Try it: Please retype the data below exactly, stopping after the line with "Given: Click the TPM key and chip icon" and skipping every picture.

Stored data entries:
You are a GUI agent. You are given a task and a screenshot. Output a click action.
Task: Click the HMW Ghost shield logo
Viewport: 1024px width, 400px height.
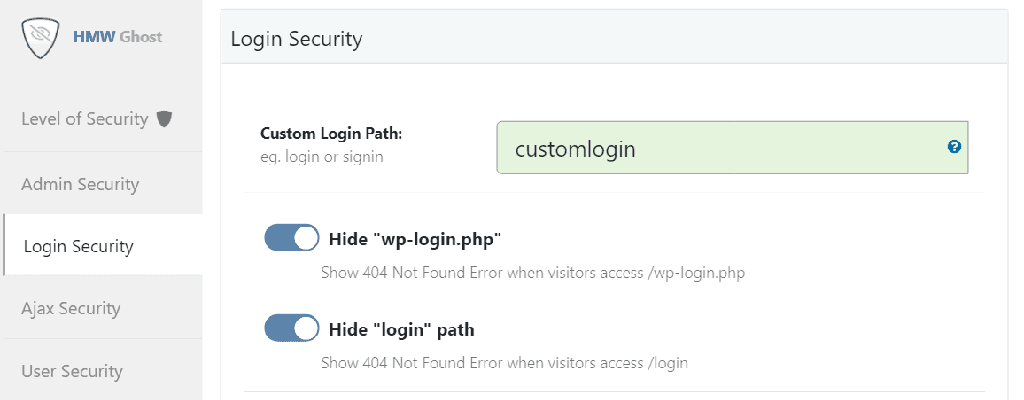(41, 37)
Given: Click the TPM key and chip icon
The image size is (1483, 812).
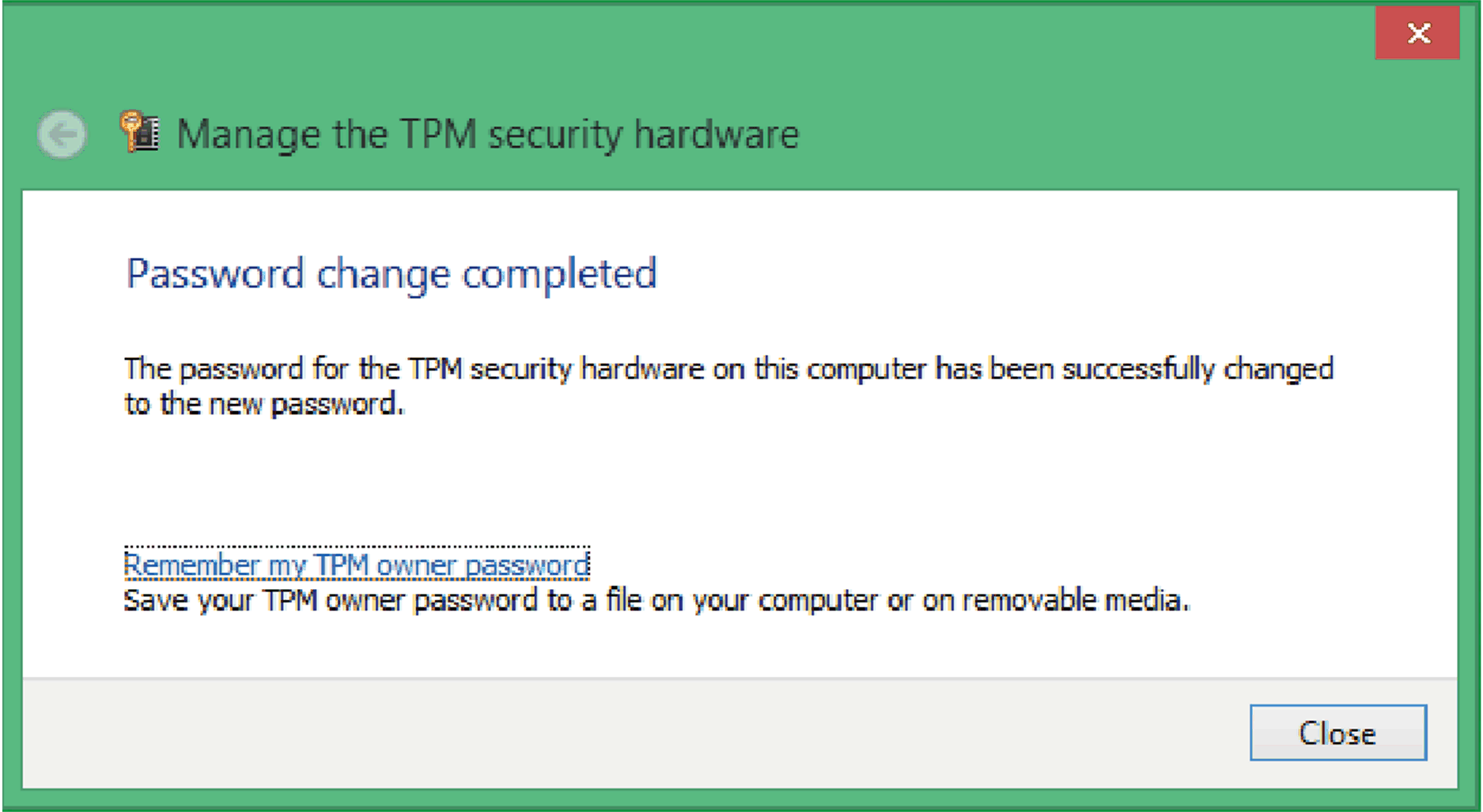Looking at the screenshot, I should tap(140, 132).
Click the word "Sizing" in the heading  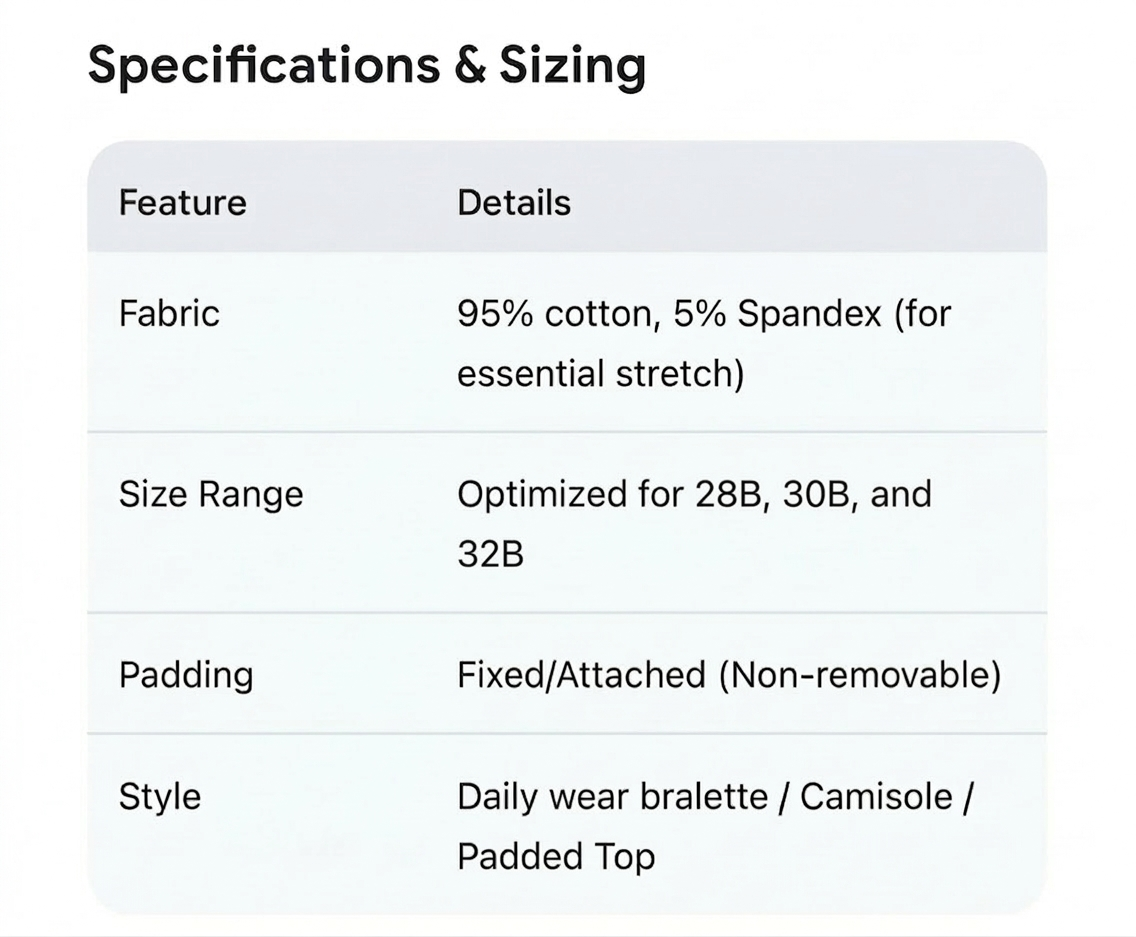572,65
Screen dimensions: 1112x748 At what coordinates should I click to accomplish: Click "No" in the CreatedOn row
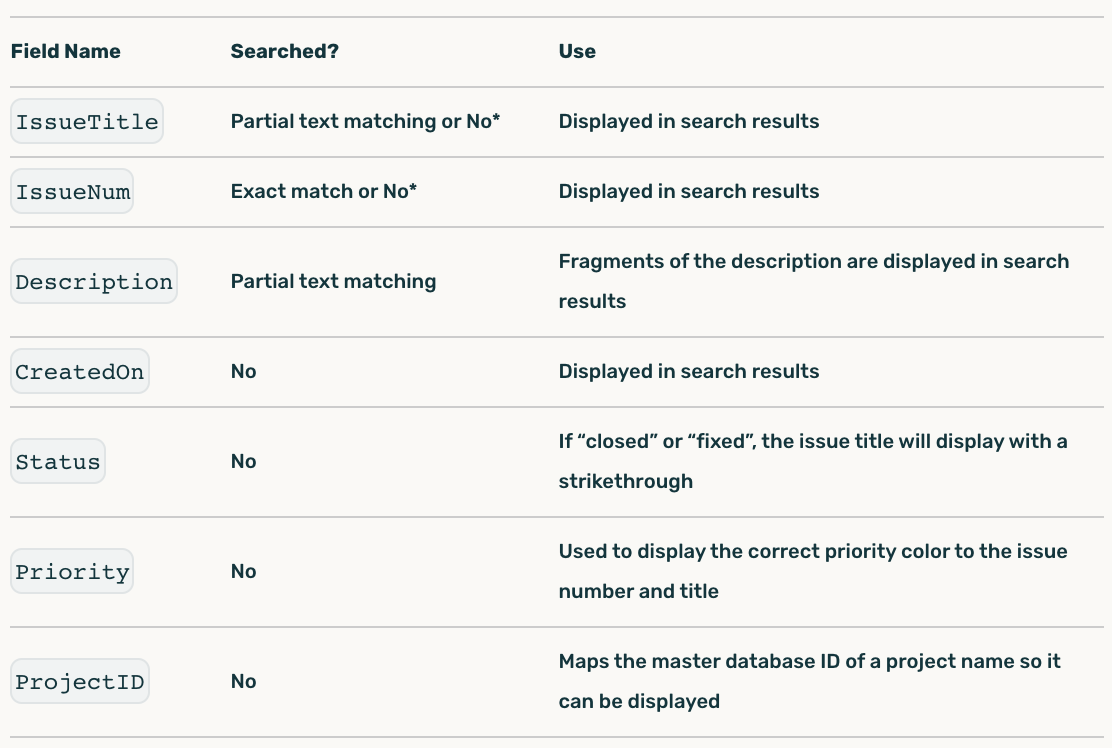pyautogui.click(x=243, y=372)
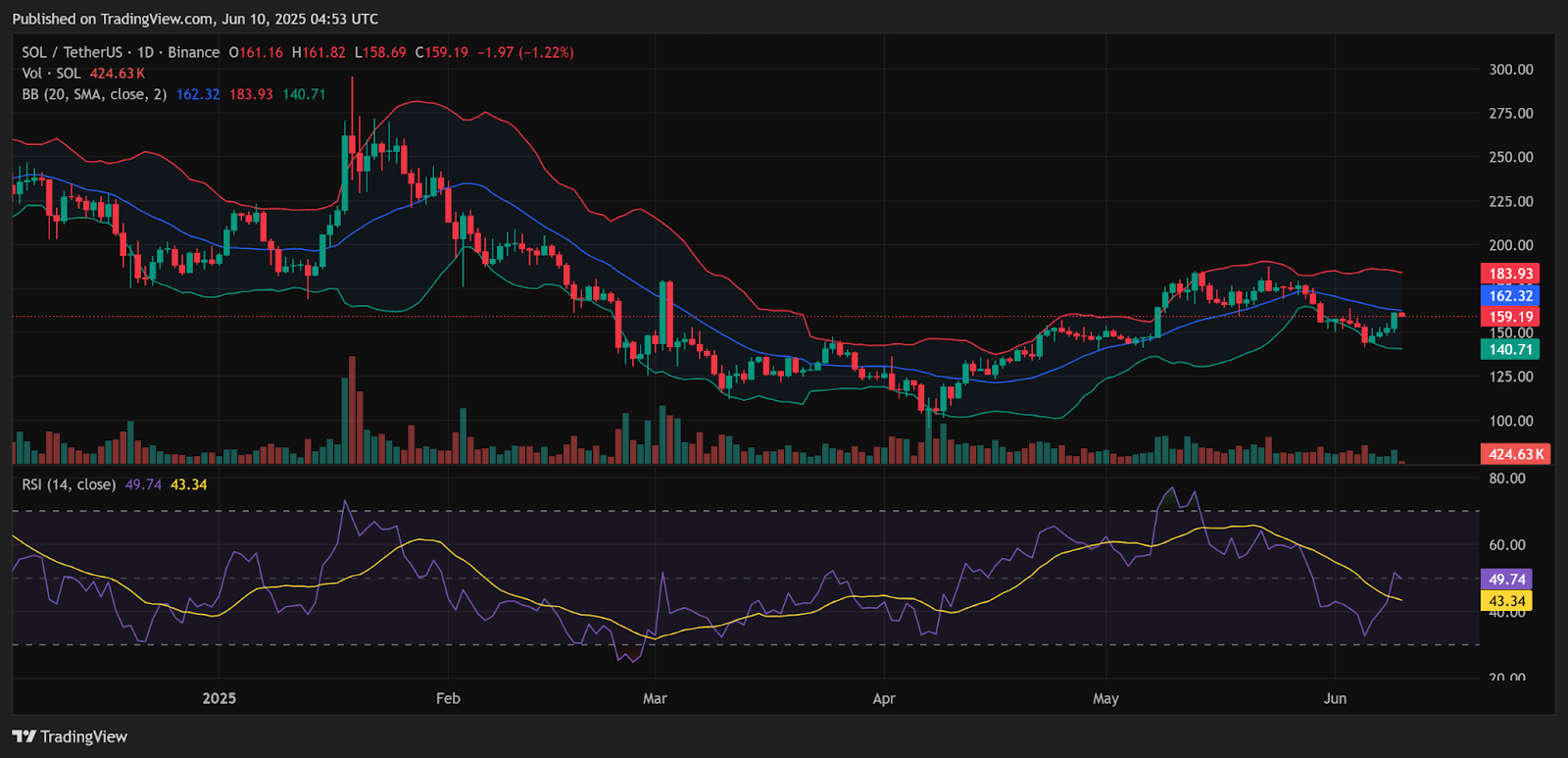
Task: Select the SOL / TetherUS symbol title
Action: click(73, 52)
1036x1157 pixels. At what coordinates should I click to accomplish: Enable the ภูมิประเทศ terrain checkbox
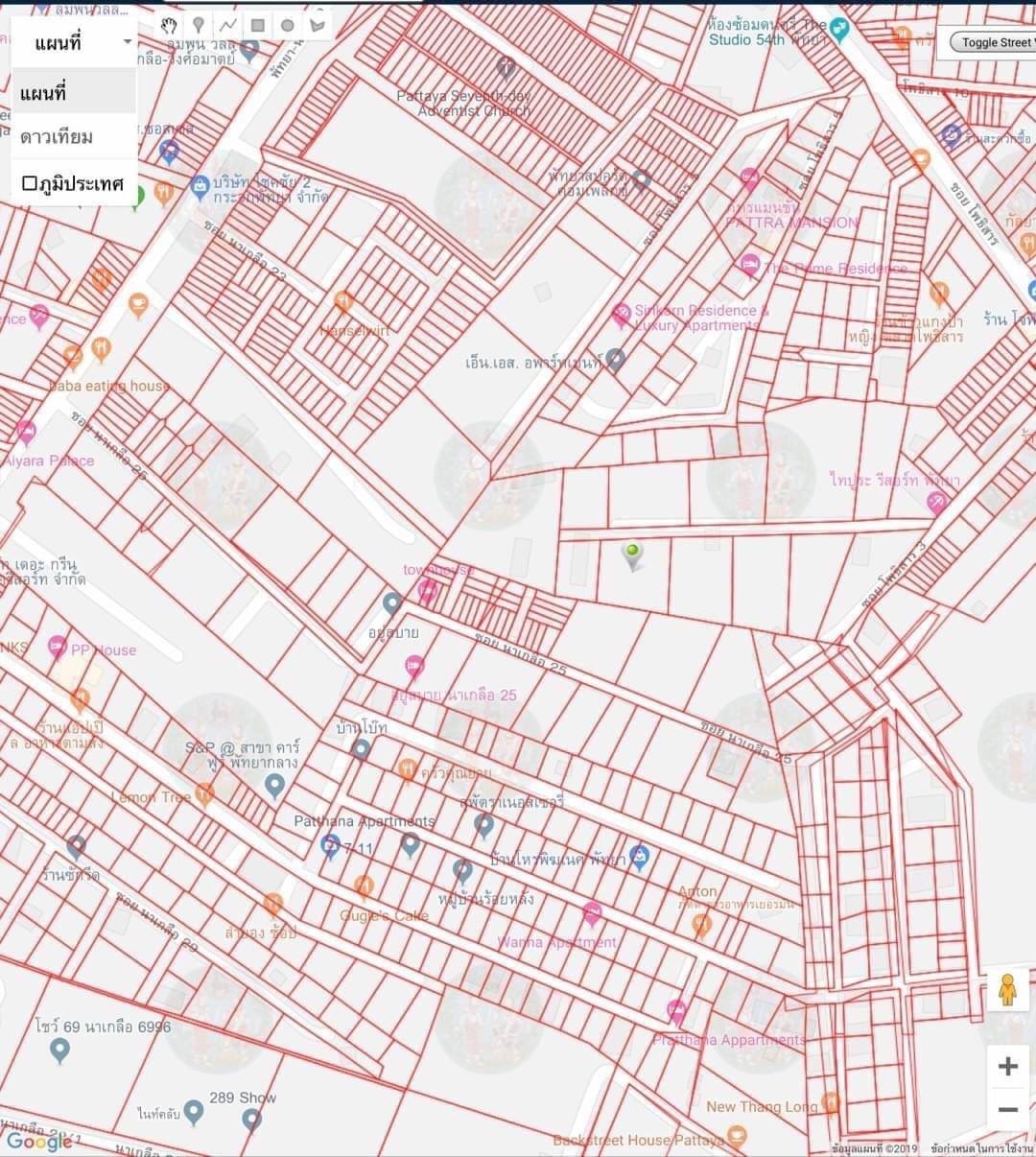30,182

Answer below:
You are a GUI agent. You are given a task and a screenshot. Output a click action.
Task: Click the HMW Ghost shield logo
Viewport: 1024px width, 400px height.
(41, 37)
Given: Click the TPM key and chip icon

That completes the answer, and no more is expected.